The trouble is, some of them may spoke twice or a dozen times, and many who are said to have spoken were perhaps not authorized to do so. For reasons that I have rehearsed repeatedly, I believe that the 2020 presidential election was rigged. The rigging was successful. Because of it, Joe Biden appeared to have received more votes than Donald Trump. Those extra Biden votes, I believe, are illegitimate. Maybe ‘irregularities’ (a nice six-syllable word for ‘fraudulent’) with the Dominion voting machines accounted for some of the Biden ballots. But most were from the tsunami of mail-in ballots, all 90 to 100 million of them. This was no squalid two-bit voter fraud. It was a planned campaign. Maybe China has a role. Eric Swalwell may have some insight about that. In any event, some geniuses understood that COVID was the perfect cover for voter fraud on an industrial scale. In a way, I admire the bravura that went into it. Having succeeded once, it will be imposed again and again. Ace will probably be proved right eventually, just a little precipitate.

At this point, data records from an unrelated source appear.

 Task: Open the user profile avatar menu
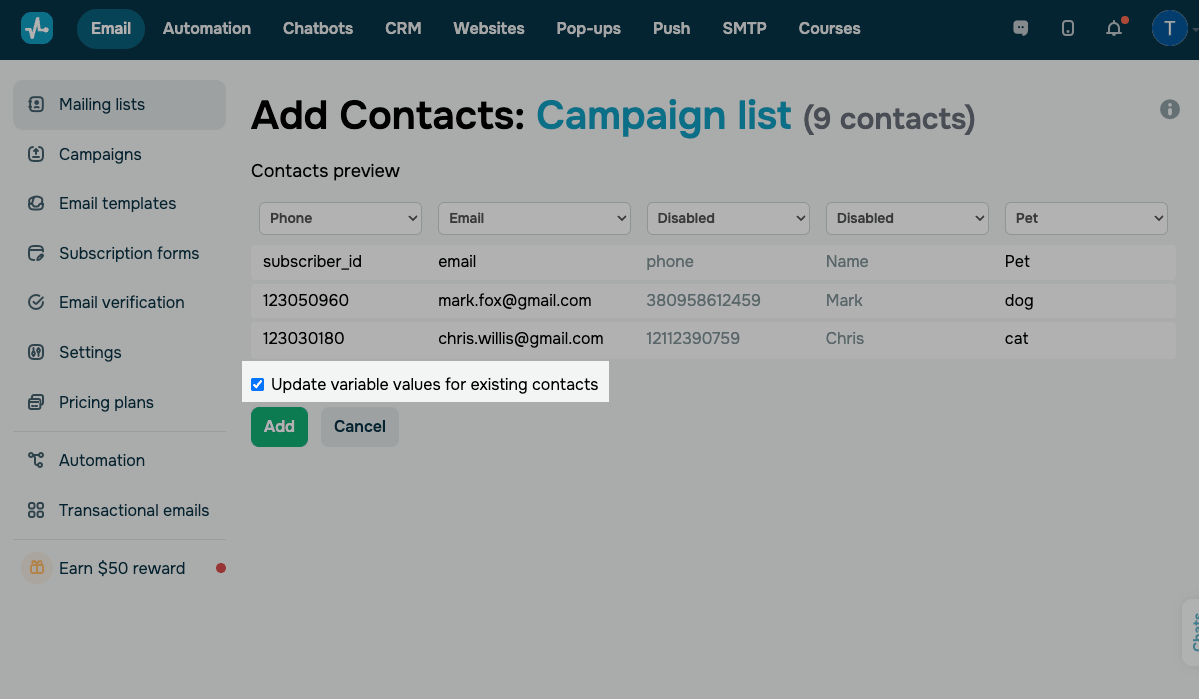[1170, 28]
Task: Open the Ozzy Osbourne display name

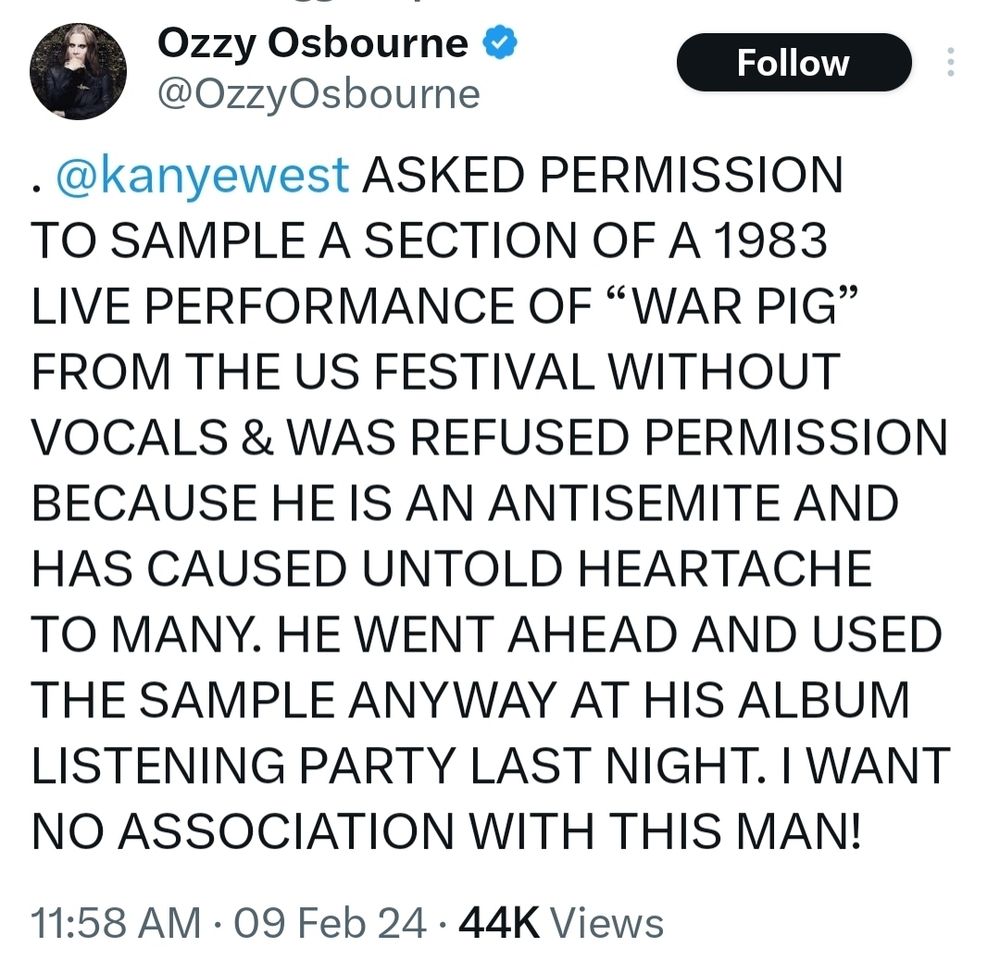Action: 312,43
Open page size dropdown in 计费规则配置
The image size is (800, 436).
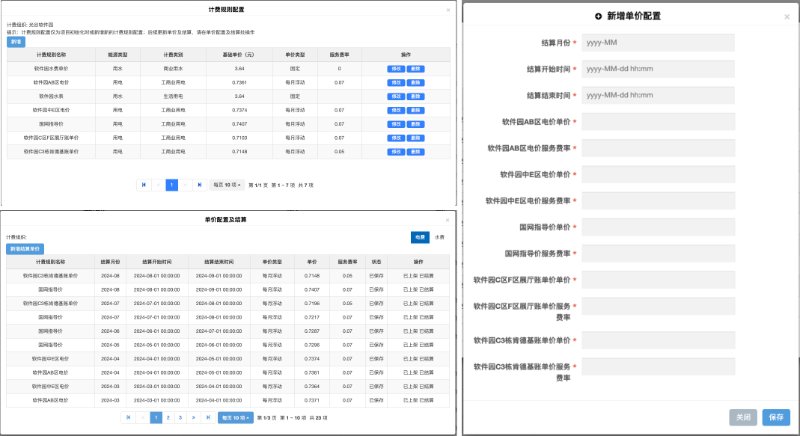click(x=227, y=185)
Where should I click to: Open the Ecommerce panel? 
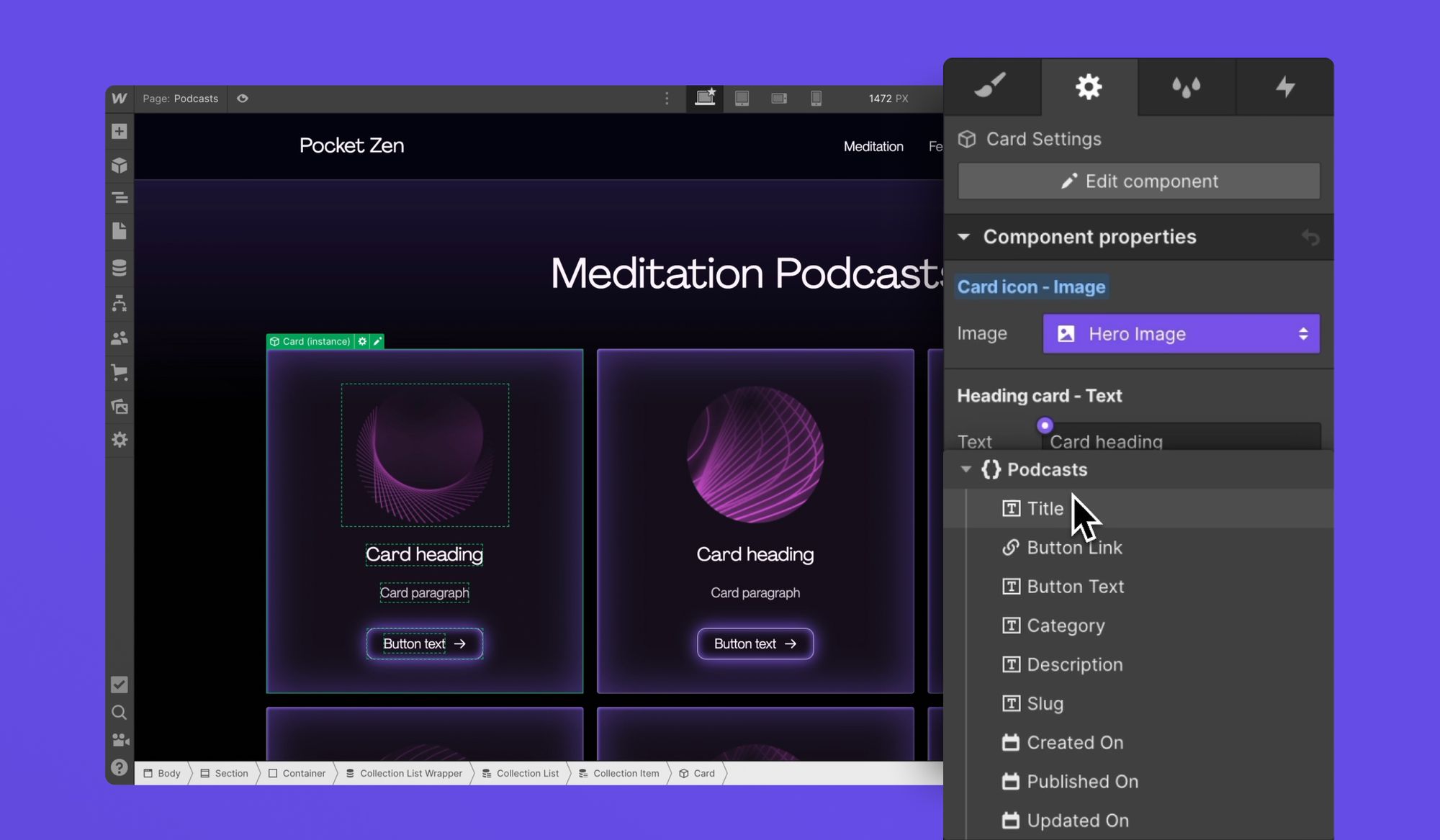pyautogui.click(x=119, y=372)
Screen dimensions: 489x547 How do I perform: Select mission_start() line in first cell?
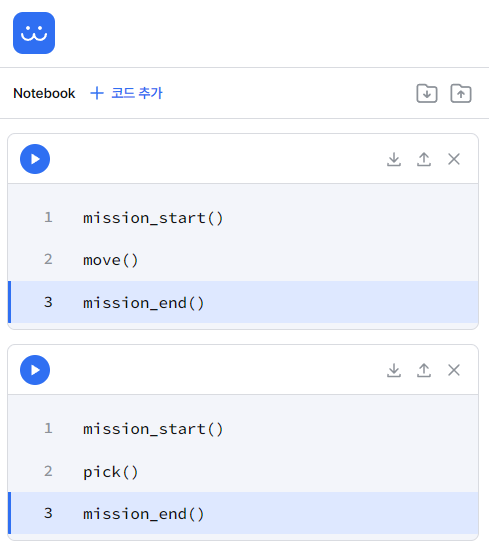pos(243,218)
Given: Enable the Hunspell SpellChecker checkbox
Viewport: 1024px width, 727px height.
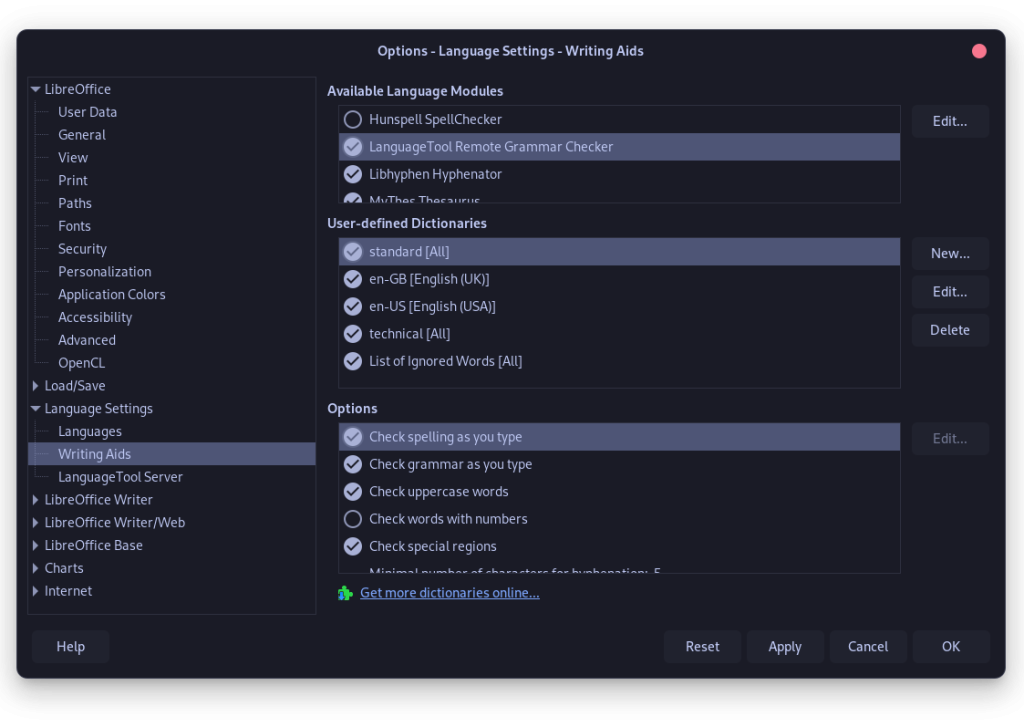Looking at the screenshot, I should 353,120.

This summer, when ‘peaceful protesters’ were burning down American cities, I compared the divisions in our country to the strife of the late 1960s and 1970s. I was too mild. A better comparison, I think, is America in about 1858 or even 1768. Which is why I am not prepared to accede to the Narrative and let bygones be bygones.

I am not sure what Donald Trump and his team do now. Their options are narrowing. But tens of millions of people believe that Biden-Harris are illegitimate. The scandals surrounding Hunter Biden are flaming up everywhere, as is the enveloping scandal of the media’s collusion to cover up this scandal, and Joe Biden’s large role in it, in a conspiracy of silence before the election.

I do not know what happens next. I do know that those who think that Joe Biden represents the return of ‘normality’ are about to be profoundly disabused. Maybe he will be inaugurated as forecast on January 20. Maybe. I suspect that 2020 has a few more tricks up its sleeve, not the least being its intrusion on the first several weeks of the new year.